= What to produce =
Write back every record verbatim.

= Input records =
--

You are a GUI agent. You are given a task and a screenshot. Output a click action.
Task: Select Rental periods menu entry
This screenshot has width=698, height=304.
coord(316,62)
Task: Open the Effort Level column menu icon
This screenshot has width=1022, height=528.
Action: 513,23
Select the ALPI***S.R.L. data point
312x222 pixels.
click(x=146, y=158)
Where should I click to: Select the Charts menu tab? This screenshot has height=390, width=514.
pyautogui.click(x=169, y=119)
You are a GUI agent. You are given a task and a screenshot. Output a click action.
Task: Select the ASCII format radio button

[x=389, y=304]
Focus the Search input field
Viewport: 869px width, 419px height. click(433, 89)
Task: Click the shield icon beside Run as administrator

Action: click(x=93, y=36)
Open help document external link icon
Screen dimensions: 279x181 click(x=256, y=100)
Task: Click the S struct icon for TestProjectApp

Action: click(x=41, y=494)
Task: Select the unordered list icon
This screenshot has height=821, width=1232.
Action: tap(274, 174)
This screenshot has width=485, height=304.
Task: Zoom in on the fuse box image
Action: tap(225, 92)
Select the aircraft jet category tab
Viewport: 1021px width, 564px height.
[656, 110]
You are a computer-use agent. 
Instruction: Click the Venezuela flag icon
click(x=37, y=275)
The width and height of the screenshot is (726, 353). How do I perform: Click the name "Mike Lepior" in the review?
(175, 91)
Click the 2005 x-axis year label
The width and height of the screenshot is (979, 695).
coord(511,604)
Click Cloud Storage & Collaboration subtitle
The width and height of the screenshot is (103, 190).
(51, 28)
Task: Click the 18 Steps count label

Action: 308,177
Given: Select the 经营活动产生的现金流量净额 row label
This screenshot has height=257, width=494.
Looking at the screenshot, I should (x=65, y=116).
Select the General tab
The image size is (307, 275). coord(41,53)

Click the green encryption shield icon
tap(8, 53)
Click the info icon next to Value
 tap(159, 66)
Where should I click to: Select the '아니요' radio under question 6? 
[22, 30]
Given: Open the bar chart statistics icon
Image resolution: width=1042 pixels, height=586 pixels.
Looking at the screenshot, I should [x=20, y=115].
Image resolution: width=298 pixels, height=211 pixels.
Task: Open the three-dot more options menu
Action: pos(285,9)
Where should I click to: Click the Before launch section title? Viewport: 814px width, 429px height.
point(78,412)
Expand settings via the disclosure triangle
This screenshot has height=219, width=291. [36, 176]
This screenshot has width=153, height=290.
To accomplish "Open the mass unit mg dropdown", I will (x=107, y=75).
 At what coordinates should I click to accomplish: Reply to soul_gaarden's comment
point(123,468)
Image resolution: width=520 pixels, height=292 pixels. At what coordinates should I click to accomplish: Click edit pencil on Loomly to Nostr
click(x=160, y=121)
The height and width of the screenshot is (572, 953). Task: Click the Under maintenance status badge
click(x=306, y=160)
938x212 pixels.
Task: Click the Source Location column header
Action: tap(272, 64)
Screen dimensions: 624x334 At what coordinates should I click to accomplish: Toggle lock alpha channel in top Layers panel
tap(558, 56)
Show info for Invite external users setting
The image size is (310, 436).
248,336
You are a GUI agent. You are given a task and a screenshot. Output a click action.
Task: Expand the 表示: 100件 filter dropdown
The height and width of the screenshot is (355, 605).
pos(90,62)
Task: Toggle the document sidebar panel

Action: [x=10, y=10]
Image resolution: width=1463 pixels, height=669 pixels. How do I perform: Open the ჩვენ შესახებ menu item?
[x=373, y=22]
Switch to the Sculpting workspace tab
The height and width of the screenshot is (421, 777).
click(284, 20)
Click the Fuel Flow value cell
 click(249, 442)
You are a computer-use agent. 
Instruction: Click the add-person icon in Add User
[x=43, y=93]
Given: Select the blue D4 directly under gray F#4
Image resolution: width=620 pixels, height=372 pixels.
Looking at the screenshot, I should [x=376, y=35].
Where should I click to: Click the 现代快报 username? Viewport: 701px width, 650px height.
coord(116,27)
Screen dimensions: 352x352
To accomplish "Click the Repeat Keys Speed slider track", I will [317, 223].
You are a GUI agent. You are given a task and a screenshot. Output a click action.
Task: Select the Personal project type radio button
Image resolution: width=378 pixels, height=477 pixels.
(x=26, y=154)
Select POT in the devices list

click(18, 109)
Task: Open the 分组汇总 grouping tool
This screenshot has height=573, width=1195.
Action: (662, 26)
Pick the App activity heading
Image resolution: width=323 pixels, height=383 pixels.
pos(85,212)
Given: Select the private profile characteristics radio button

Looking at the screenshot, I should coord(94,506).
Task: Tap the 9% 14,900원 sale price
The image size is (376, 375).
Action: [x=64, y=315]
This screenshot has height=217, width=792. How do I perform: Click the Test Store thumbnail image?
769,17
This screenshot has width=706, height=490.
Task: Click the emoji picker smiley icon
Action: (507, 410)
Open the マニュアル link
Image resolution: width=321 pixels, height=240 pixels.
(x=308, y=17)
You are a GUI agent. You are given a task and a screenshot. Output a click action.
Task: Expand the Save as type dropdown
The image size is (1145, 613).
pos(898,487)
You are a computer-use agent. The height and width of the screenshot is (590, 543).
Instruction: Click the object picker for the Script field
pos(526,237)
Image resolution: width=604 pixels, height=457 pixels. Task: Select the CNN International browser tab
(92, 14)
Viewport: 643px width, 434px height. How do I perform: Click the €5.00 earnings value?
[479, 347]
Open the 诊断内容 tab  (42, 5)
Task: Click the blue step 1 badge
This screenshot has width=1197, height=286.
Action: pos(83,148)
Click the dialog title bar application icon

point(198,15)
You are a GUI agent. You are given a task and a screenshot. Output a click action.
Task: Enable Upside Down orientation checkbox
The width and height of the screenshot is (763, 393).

--

= Solution to this task =
You are a GUI agent. You are given a task and a screenshot. Output a click action.
Task: Select Rental periods menu entry
This screenshot has width=698, height=304.
coord(316,62)
Task: Open the Effort Level column menu icon
This screenshot has width=1022, height=528.
Action: 513,23
Select the ALPI***S.R.L. data point
312x222 pixels.
click(x=146, y=158)
Where should I click to: Select the Charts menu tab? This screenshot has height=390, width=514.
pyautogui.click(x=169, y=119)
You are a GUI agent. You are given a task and a screenshot. Output a click action.
Task: Select the ASCII format radio button

[x=389, y=304]
Focus the Search input field
Viewport: 869px width, 419px height. click(433, 89)
Task: Click the shield icon beside Run as administrator

Action: click(x=93, y=36)
Open help document external link icon
Screen dimensions: 279x181 click(x=256, y=100)
Task: Click the S struct icon for TestProjectApp

Action: click(x=41, y=494)
Task: Select the unordered list icon
This screenshot has height=821, width=1232.
Action: tap(274, 174)
This screenshot has width=485, height=304.
Task: Zoom in on the fuse box image
Action: tap(225, 92)
Select the aircraft jet category tab
Viewport: 1021px width, 564px height.
[656, 110]
You are a computer-use agent. 
Instruction: Click the Venezuela flag icon
click(x=37, y=275)
The width and height of the screenshot is (726, 353). How do I perform: Click the name "Mike Lepior" in the review?
(175, 91)
Click the 2005 x-axis year label
The width and height of the screenshot is (979, 695).
coord(511,604)
Click Cloud Storage & Collaboration subtitle
The width and height of the screenshot is (103, 190).
(51, 28)
Task: Click the 18 Steps count label

Action: 308,177
Given: Select the 经营活动产生的现金流量净额 row label
This screenshot has height=257, width=494.
Looking at the screenshot, I should (x=65, y=116).
Select the General tab
The image size is (307, 275). coord(41,53)

Click the green encryption shield icon
tap(8, 53)
Click the info icon next to Value
 tap(159, 66)
Where should I click to: Select the '아니요' radio under question 6? 
[22, 30]
Given: Open the bar chart statistics icon
Image resolution: width=1042 pixels, height=586 pixels.
Looking at the screenshot, I should [x=20, y=115].
Image resolution: width=298 pixels, height=211 pixels.
Task: Open the three-dot more options menu
Action: pos(285,9)
Where should I click to: Click the Before launch section title? Viewport: 814px width, 429px height.
point(78,412)
Expand settings via the disclosure triangle
This screenshot has height=219, width=291. [36, 176]
This screenshot has width=153, height=290.
To accomplish "Open the mass unit mg dropdown", I will (x=107, y=75).
 At what coordinates should I click to accomplish: Reply to soul_gaarden's comment
point(123,468)
Image resolution: width=520 pixels, height=292 pixels. At what coordinates should I click to accomplish: Click edit pencil on Loomly to Nostr
click(x=160, y=121)
The height and width of the screenshot is (572, 953). Task: Click the Under maintenance status badge
click(x=306, y=160)
938x212 pixels.
Task: Click the Source Location column header
Action: tap(272, 64)
Screen dimensions: 624x334 At what coordinates should I click to accomplish: Toggle lock alpha channel in top Layers panel
tap(558, 56)
Show info for Invite external users setting
The image size is (310, 436).
248,336
You are a GUI agent. You are given a task and a screenshot. Output a click action.
Task: Expand the 表示: 100件 filter dropdown
The height and width of the screenshot is (355, 605).
pos(90,62)
Task: Toggle the document sidebar panel

Action: [x=10, y=10]
Image resolution: width=1463 pixels, height=669 pixels. How do I perform: Open the ჩვენ შესახებ menu item?
[x=373, y=22]
Switch to the Sculpting workspace tab
The height and width of the screenshot is (421, 777).
click(284, 20)
Click the Fuel Flow value cell
 click(249, 442)
You are a computer-use agent. 
Instruction: Click the add-person icon in Add User
[x=43, y=93]
Given: Select the blue D4 directly under gray F#4
Image resolution: width=620 pixels, height=372 pixels.
Looking at the screenshot, I should [x=376, y=35].
Where should I click to: Click the 现代快报 username? Viewport: 701px width, 650px height.
coord(116,27)
Screen dimensions: 352x352
To accomplish "Click the Repeat Keys Speed slider track", I will [317, 223].
You are a GUI agent. You are given a task and a screenshot. Output a click action.
Task: Select the Personal project type radio button
Image resolution: width=378 pixels, height=477 pixels.
(x=26, y=154)
Select POT in the devices list

click(18, 109)
Task: Open the 分组汇总 grouping tool
This screenshot has height=573, width=1195.
Action: (662, 26)
Pick the App activity heading
Image resolution: width=323 pixels, height=383 pixels.
pos(85,212)
Given: Select the private profile characteristics radio button

Looking at the screenshot, I should coord(94,506).
Task: Tap the 9% 14,900원 sale price
The image size is (376, 375).
Action: [x=64, y=315]
This screenshot has height=217, width=792. How do I perform: Click the Test Store thumbnail image?
769,17
This screenshot has width=706, height=490.
Task: Click the emoji picker smiley icon
Action: (507, 410)
Open the マニュアル link
Image resolution: width=321 pixels, height=240 pixels.
(x=308, y=17)
You are a GUI agent. You are given a task and a screenshot. Output a click action.
Task: Expand the Save as type dropdown
The image size is (1145, 613).
pos(898,487)
You are a computer-use agent. The height and width of the screenshot is (590, 543).
Instruction: Click the object picker for the Script field
pos(526,237)
Image resolution: width=604 pixels, height=457 pixels. Task: Select the CNN International browser tab
(92, 14)
Viewport: 643px width, 434px height. How do I perform: Click the €5.00 earnings value?
[479, 347]
Open the 诊断内容 tab  (42, 5)
Task: Click the blue step 1 badge
This screenshot has width=1197, height=286.
Action: pos(83,148)
Click the dialog title bar application icon

point(198,15)
You are a GUI agent. You are given a task and a screenshot. Output a click action.
Task: Enable Upside Down orientation checkbox
The width and height of the screenshot is (763, 393).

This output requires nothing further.